The Question of Place

Written for IGA Worldwide 2016

What role does the physical grocery store play in your retail organization? Or the more important question is: What role does the physical grocery store play in consumers' lives today? This question of the purpose, and really relevancy, of the physical grocery store is not only on the minds of retail executives, but as well on the minds of moms, empty nesters and emerging consumer groups—the latter of which grew up with mobile devices filled with billions of retail options that can easily be purchased at the click of a button.

We definitely live in different times and the old ways of "going to market" won't necessarily work as well in the future. In order to stay relevant, grocery stores have to seriously re-think the role, purpose and, ultimately, "pay off" for why consumers should shop at the physical store. The cliché claim of "build it, and they will come" is no longer a wise or prudent way to think about retail strategy. And touting the standard features of "price, variety, convenience, quality and service" is not compelling enough these days to motivate consumers to choose your physical store over all the other retail options and channels out there. In fact, if you are still competing on just these features alone, you are more than likely being undercut, out-marketed, out-serviced and out-maneuvered by the aggressive new breed of online retailers that directly go after these traditional claims.
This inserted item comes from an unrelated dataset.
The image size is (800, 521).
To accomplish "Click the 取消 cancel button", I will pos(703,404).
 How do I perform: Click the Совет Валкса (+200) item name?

The key for brick and motar retailers today is to offer something the others can't.

But what are those other features and benefits that you can offer? The more progressive food retailers today are getting out of the commodity game of just selling rows and rows of inventoried products and getting more into the market of selling solutions and experiences. While it's true that humans have a primal need and quest to acquire material items at the cheapest price possible, we also have a need and desire to seek out experiences that stimulate us and make our lives better or more meaningful. As proof of this, just think about how consumers select restaurants: Some meals are utilitarian and more like a re-fueling exercise, whereas other meals—the more profitable ones usually—are driven more by factors like the food philosophy, social experience or simply, joy.

By no means are we recommending getting rid of the standard variables of price, variety and convenience, but we can't advise that you go to market alone with these factors. In order to survive and thrive, we believe grocery stores have to add something more to the equation. More now than ever, grocery stores have an incredible opportunity to take people on a food adventure to learn about new foods, ethnic foods and fashionable foods that offer consumers a sense of discovery and enlightenment. Grocery stores also have one of the better opportunities to help consumers find and embrace a food philosophy that fits their specific lifestyle needs, interests and habits. And lastly, grocery stores have a wonderful opportunity to be more hospitable places that offer a social gathering around food. Already you are seeing many instances of grocery stores building out restaurants, pubs and mini-food experiences that allow seeming strangers to connect around food.

The future viability of the physical grocery store will not be won on commodity features, but will instead be lead by that of experience. Retailers need to be thinking about their store of the future prototypes in ways that not only solve problems for consumers, but provide human experiences that cannot be matched elsewhere.